Over the last couple weeks, the winners in the CD rate of the week search have been dominated by credit unions. However, most of these candidates shared a common pattern: they were small, served a unique and limited population, and generally not available outside of one given state. In terms of traditional banks, however, no candidates were really coming forward with anything above a 1 percent rate of return.
However, CIT Bank stands out among the bank crowd with a modest 1.2 percent rate of return on a 3-year CD offering currently available and a 1.6 percent rate of return on a 5-year CD option. Even the 2-year option is still slightly above the 1 percent mark paying customers with a 1.09 percent rate instead. To make the return better, customers have no fees to worry about with CIT banking products, including CDs and general saving accounts. This is a nice alternative from the usual bank approach these days of adding a fee to just about everything, especially below minimum balance levels.

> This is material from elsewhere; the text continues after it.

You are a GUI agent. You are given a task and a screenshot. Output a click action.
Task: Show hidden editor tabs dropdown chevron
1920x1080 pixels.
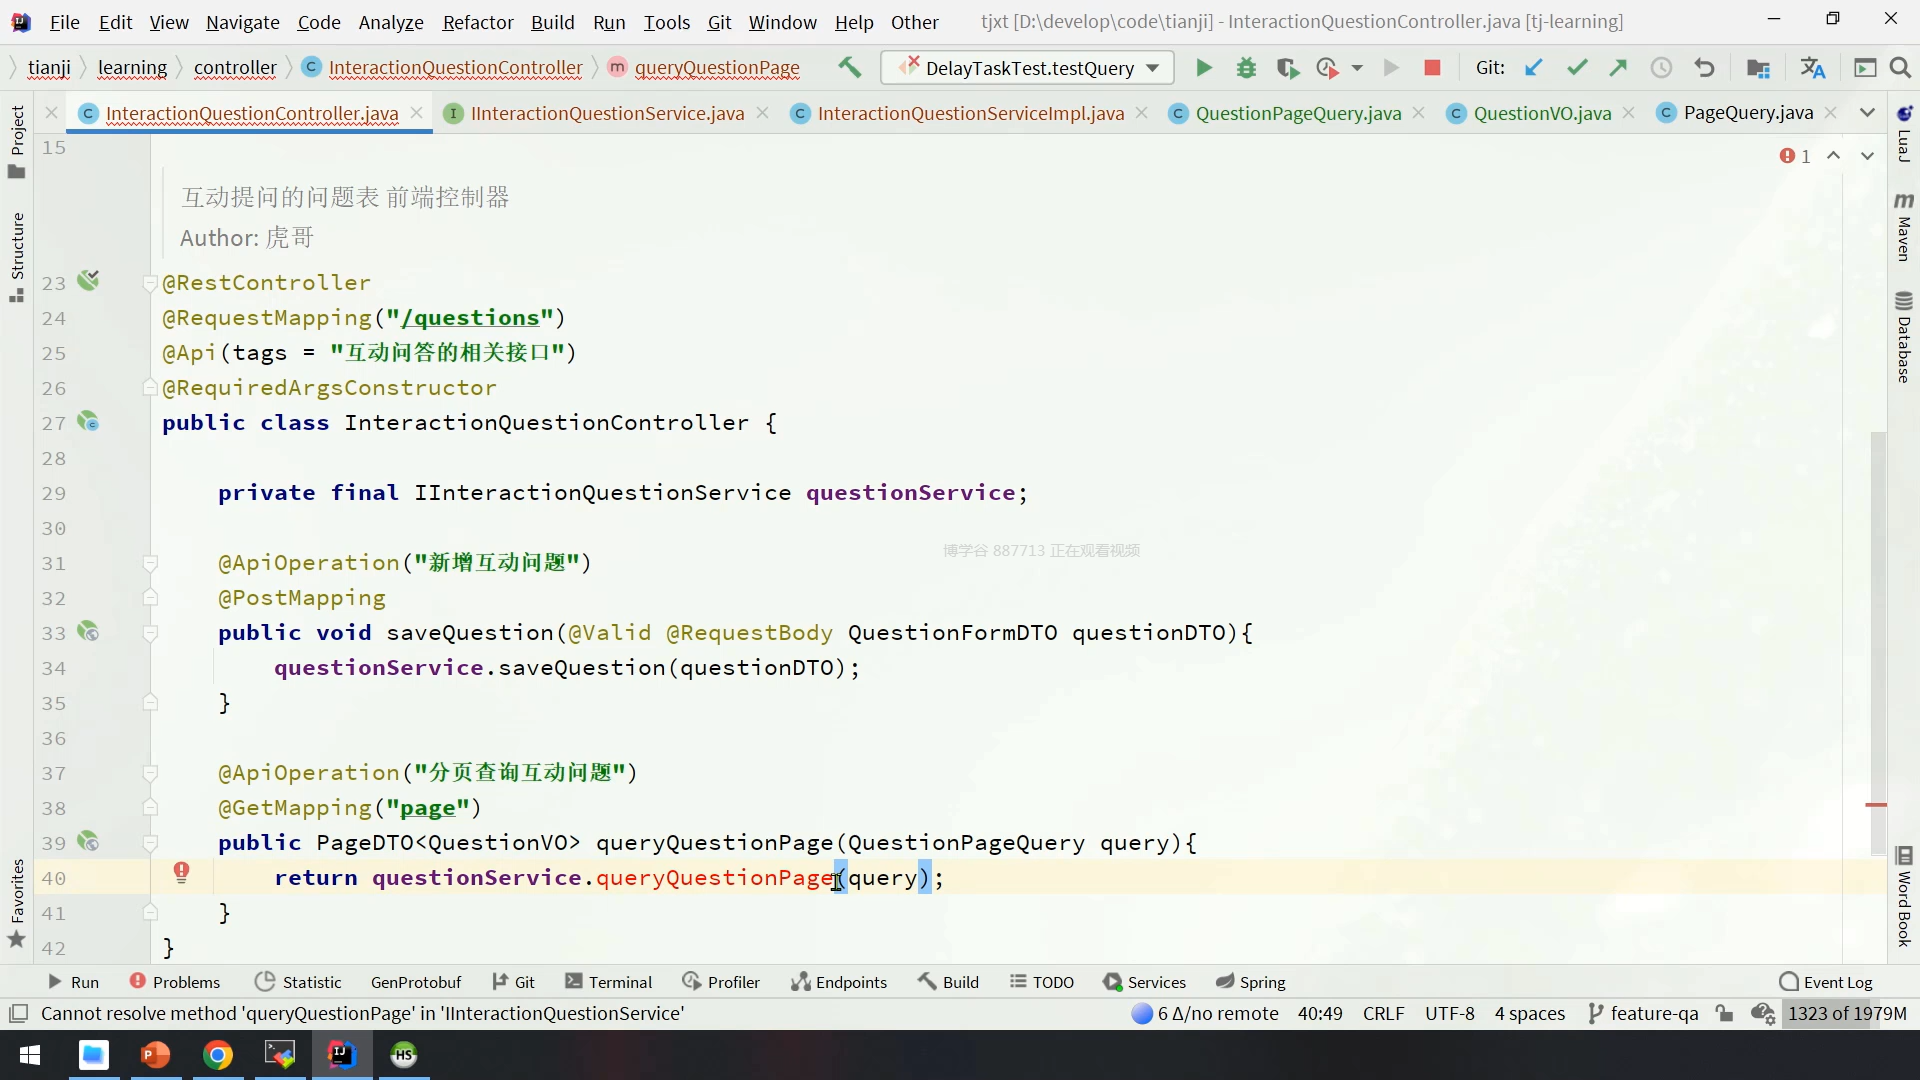pyautogui.click(x=1867, y=113)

CIT Bank, which shouldn’t be confused with Citigroup, has been around for at least a century, first started by a fellow named Henry Ittleson. Today’s abbreviated name was originally referred to as Commercial Investment Trust with an initial focus on commercial customers. In modern times the Bank eventually began to open up to personal banking as well. Among the many financing deals CIT has been involved with, one business loan the institution provided helped fund the personal purchasing of Studebaker cars. The move opened the door for banks to enter into auto financing.
Like all banks, CIT deposits are federally insured up to $250,000 per account. However, unlike traditional banks, CIT is entirely an online, Internet-based operation, at least for personal banking customers. This streamlined approach is how CIT is then able to offer higher paying CD rates, similar to the ING Direct model from a few years ago.